# How to complete this task
Repeat each record word for word. Leave nothing out.

# Data to use
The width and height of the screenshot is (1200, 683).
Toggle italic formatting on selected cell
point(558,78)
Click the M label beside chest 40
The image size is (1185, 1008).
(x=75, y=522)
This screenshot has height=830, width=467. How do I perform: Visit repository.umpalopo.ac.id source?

# Written response
The width and height of the screenshot is (1200, 683).
Toggle italic formatting on selected cell
point(558,78)
Click the M label beside chest 40
The image size is (1185, 1008).
(x=75, y=522)
This screenshot has height=830, width=467. How do I perform: Visit repository.umpalopo.ac.id source?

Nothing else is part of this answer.